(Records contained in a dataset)
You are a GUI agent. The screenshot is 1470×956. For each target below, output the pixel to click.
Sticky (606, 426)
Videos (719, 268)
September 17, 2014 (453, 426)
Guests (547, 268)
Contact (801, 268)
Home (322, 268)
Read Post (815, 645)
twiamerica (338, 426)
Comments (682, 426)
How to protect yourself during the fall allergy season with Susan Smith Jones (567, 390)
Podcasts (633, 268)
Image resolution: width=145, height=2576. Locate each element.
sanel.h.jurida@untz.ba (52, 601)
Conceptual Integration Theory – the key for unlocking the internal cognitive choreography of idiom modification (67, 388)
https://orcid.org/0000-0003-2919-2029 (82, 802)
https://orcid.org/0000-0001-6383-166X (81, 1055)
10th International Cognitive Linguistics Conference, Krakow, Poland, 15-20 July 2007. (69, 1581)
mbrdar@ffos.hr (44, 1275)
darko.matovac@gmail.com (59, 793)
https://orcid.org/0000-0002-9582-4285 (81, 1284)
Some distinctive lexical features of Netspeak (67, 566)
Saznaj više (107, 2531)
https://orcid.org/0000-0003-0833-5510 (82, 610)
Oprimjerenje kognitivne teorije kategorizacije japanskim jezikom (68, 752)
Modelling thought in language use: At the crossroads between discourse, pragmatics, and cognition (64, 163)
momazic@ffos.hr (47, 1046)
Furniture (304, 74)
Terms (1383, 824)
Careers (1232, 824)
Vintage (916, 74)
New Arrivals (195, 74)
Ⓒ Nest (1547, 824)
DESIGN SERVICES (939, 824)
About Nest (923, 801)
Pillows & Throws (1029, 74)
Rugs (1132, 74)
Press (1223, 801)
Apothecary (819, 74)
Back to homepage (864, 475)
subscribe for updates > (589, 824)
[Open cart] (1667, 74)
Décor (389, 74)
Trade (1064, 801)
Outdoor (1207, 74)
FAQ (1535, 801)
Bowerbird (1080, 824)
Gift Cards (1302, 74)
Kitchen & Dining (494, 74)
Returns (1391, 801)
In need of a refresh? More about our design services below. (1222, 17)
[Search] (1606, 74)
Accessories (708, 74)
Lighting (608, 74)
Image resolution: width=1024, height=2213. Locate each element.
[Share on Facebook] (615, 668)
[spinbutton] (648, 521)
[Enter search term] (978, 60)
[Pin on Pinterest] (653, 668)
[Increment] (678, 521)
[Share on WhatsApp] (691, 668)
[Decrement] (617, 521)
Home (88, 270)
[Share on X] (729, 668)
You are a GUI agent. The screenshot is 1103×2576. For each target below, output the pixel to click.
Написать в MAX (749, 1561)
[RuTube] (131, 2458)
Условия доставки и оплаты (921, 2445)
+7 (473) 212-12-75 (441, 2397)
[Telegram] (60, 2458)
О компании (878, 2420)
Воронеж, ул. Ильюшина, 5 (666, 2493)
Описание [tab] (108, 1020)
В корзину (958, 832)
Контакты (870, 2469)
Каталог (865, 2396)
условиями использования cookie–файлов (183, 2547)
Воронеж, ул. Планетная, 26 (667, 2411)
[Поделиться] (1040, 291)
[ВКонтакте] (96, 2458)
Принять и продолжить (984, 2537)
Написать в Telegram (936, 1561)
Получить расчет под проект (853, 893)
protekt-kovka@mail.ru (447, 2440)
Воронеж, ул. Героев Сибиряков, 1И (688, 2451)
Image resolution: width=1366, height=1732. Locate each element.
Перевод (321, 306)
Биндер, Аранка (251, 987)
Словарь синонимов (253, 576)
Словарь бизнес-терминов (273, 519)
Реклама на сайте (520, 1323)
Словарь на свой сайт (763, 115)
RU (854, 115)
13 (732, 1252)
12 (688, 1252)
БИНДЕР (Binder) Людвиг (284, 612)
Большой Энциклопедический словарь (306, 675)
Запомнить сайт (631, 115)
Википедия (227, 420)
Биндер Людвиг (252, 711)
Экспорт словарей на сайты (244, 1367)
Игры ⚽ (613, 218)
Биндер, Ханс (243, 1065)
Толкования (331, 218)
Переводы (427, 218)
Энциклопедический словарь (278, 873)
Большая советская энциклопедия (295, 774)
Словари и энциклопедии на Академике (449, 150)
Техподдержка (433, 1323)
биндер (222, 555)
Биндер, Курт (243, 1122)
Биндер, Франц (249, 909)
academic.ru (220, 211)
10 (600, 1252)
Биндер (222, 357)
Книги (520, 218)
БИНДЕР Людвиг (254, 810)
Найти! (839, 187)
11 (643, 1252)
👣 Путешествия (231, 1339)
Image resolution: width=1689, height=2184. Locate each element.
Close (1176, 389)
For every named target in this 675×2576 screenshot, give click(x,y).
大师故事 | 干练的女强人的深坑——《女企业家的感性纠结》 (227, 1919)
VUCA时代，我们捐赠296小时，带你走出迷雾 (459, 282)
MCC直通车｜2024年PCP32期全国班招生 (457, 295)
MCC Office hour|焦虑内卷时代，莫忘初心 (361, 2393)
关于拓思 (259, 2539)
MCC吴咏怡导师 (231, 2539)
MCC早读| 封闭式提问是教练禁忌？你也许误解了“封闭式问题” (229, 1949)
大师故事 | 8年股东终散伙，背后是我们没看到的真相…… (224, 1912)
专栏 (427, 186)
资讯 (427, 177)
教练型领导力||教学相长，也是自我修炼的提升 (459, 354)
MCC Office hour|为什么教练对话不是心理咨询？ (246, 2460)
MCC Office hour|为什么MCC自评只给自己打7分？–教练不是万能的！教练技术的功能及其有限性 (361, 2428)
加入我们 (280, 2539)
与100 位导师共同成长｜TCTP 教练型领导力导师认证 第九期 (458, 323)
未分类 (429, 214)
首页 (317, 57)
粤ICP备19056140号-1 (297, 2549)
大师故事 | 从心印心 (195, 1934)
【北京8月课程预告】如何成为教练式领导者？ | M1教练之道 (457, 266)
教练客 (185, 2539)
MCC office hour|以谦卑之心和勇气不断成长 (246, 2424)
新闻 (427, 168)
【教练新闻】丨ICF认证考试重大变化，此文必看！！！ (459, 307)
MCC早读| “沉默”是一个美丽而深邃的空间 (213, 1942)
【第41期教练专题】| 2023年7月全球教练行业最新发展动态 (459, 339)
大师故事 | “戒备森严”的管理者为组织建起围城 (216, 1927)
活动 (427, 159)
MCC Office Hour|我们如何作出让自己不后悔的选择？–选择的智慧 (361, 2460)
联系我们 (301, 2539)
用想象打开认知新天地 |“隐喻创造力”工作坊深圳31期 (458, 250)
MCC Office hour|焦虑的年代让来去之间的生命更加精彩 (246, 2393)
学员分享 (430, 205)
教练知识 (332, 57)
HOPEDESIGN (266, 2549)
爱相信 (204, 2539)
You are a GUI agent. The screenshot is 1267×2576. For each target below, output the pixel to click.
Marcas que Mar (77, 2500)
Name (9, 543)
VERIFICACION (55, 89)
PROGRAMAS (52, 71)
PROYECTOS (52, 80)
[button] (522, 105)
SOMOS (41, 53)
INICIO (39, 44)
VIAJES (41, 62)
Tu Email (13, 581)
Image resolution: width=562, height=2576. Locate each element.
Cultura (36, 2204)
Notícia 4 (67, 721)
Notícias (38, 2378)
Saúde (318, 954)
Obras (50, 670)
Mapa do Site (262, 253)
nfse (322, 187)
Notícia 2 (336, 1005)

## Task prompt
Report the number of lines above that contain the word "大师故事", and only that number.

## Solution for this problem
4